Der 15-jährige Gabriel Krafft hat die großen Sommerferien weitgehend auf dem Surfbrett in der Bretagne verbracht. Jetzt, nach über acht Wochen, geht die Schule wieder los und Gabriel wechselt in Paris vom Collège aufs Lycée. Von der neuen Regel hat er erst vor ein paar Tagen erfahren. "Ich hatte dieses Handyverbot schon im Collège und das kann ich auch verstehen, weil wir kleiner waren. Aber im Lycée finde ich es echt übertrieben."
Gabriel hat eine deutsche Mutter und einen französischen Vater. Für seinen Geschmack ist das französische Schulsystem mit den langen Unterrichtstagen und den vielen Prüfungen ohnehin schon streng genug. Seit er in der sechsten Klasse sei, gebe es immer mehr Regeln, so Krafft. Er findet, je mehr Regeln und vor allem strengere Regeln es gibt, desto weniger würden diese respektiert.
Nun ist es an den Lehrern und Lehrerinnen, das Handyverbot an der Schule durchzusetzen. Wohin mit den verbannten Handys? Ausgeschaltet in den Rucksack? Oder lieber in einen verschließbaren Spind. Wäre für solch eine Anschaffung überhaupt genug Geld da?

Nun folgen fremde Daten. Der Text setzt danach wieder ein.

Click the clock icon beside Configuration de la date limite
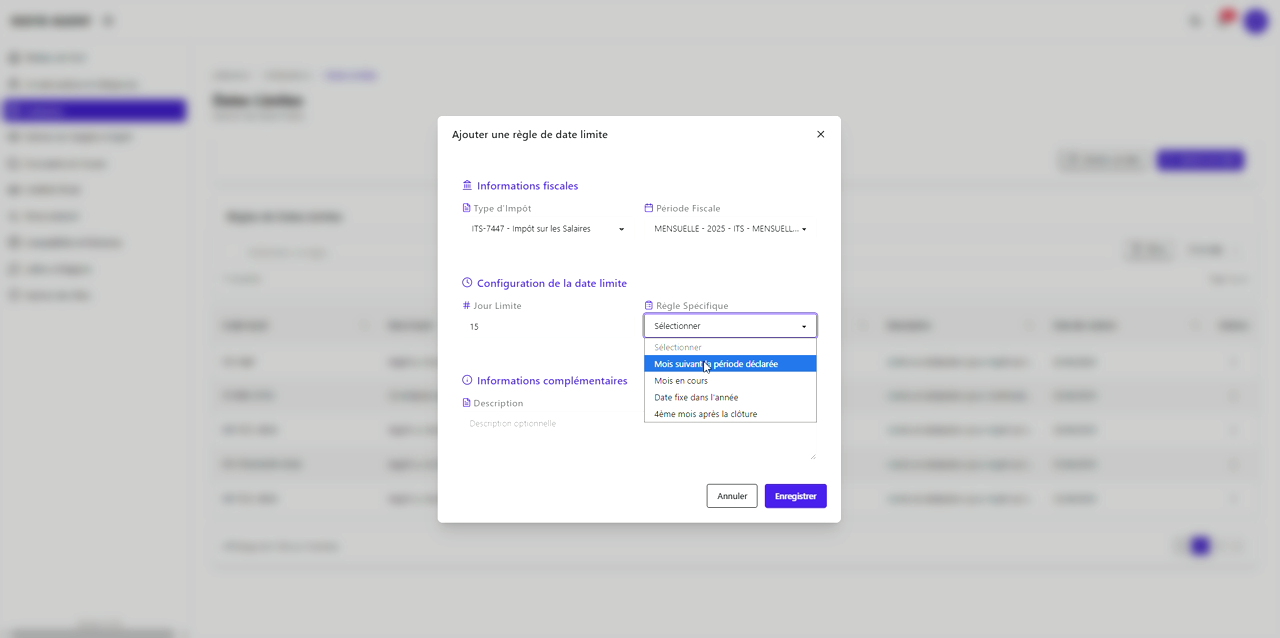This screenshot has height=638, width=1280. (467, 284)
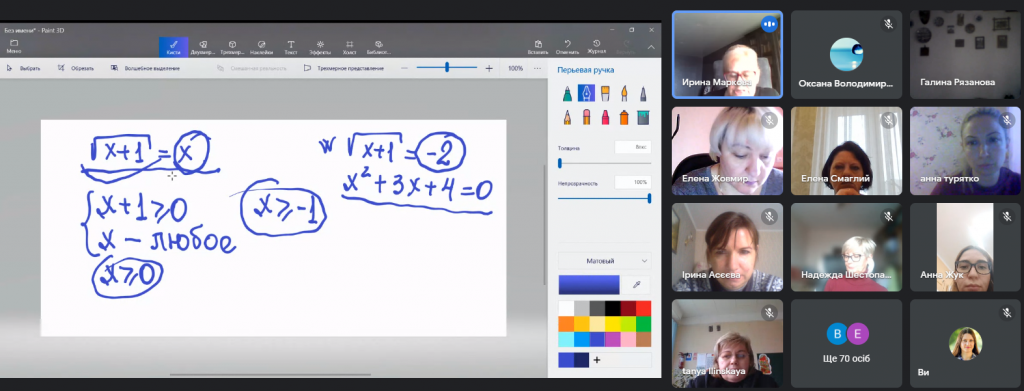This screenshot has width=1024, height=391.
Task: Select the Magic select (Волшебное выделение) tool
Action: 145,68
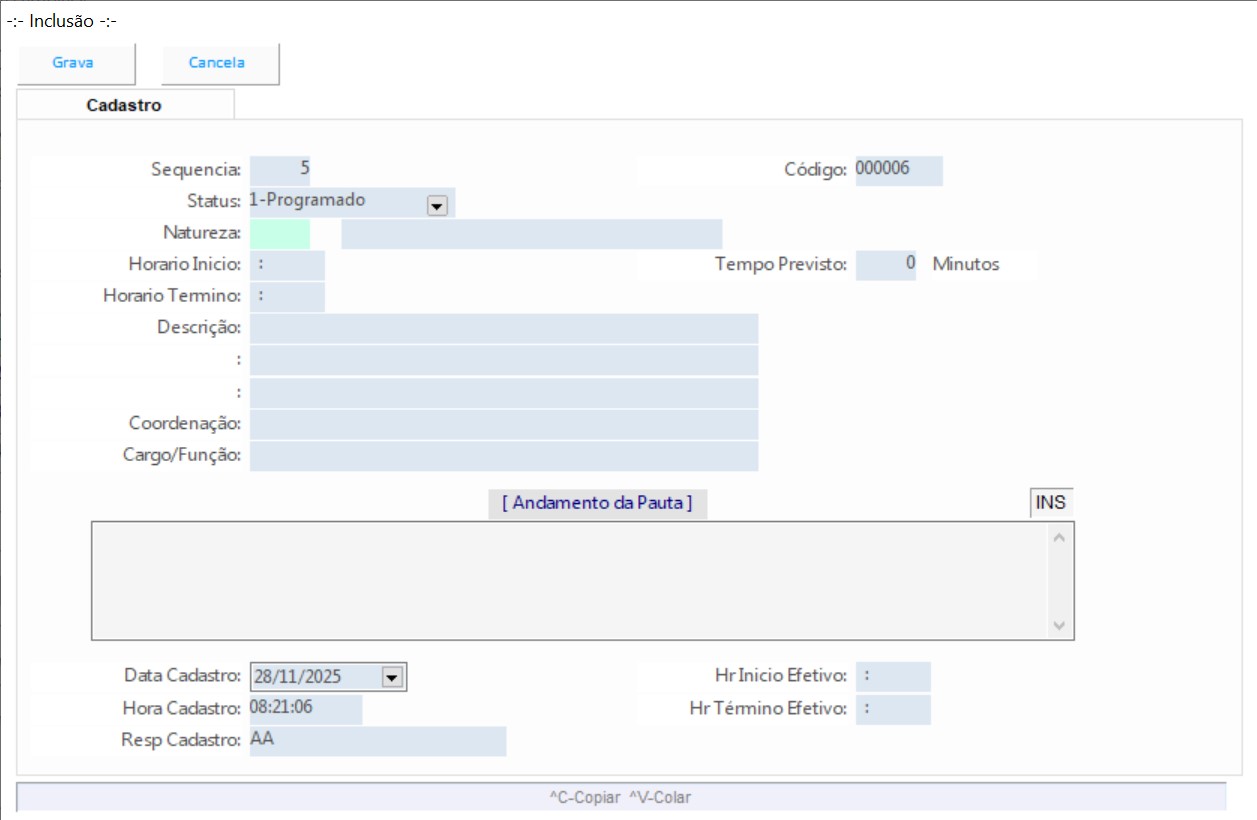Click the green Natureza code field
This screenshot has height=820, width=1257.
point(280,234)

Francois Resnais, Schulleiter an einem Lycée in Paris und Vertreter der Lehrergewerkschaft, gibt zu, man sei nicht vorbereitet. "Wenn wir es vor den Ferien gewusst hätten, vielleicht. Ich hätte jetzt also gerne ein bisschen Zeit, um die neue Regel im Kollegium und vor der Schülerschaft zu erklären und festzulegen, wie wir das Verbot umsetzen." Dürfe es zum Beispiel Zonen geben, in denen die Handys genutzt dürften? "Schließlich sollen wir seit Jahren alle Abläufe digitalisieren und jetzt müssen wir sehen, wie wir ohne Handys klarkommen", so Resnais.
In Frankreich könnte es bald ein Verbot sozialer Medien für Kinder und Jugendliche unter 15 Jahren geben.
mehr
Und dann die Frage der Strafen. Schließlich ist ein Verbot ohne Sanktionen zwecklos. "Das darf nicht völlig unverhältnismäßig sein", meint Resnais. Das wäre kontraproduktiv. "Wir wollen alle weniger Handys, aber wenn das bedeutet, dass ich hier einen riesigen Strafenkatalog aufmachen und Personal zur Verfügung stellen muss, um lückenlose Kontrolle zu garantieren, stellen wir es falsch an."
Der hauptsächliche Handykonsum finde ohnehin in der Freizeit statt, merkt der Schulleiter an. Doch eine Mehrheit der erwachsenen Franzosen befürwortet das flächendeckende Handyverbot an Schulen. Schüler Gabriel hingegen findet, man solle lieber mehr Geld in Personal und Ausstattung der Schulen stecken, statt in Handyschließfächer. "Die Regierung kümmert sich gar nicht genug um unsere Schulen in Frankreich und wenn ich meine Schule sehe, dann finde ich, dass diese Regel gar nicht die Priorität ist."
Ein Handyverbot kann laut einer neuen Studie das soziale Klima in Schulen verbessern.
mehr
Doch die Lycées, die das Handyverbot bereits vor Jahren freiwillig eingeführt haben, ziehen oftmals eine positive Bilanz, räumt Schulleiter Resnais ein. Ein Kollege habe ihm berichtet, dass sie seit dem Handyverbot die Mittagspause verlängern mussten, weil die Schüler und Schülerinnen sich wieder miteinander unterhielten.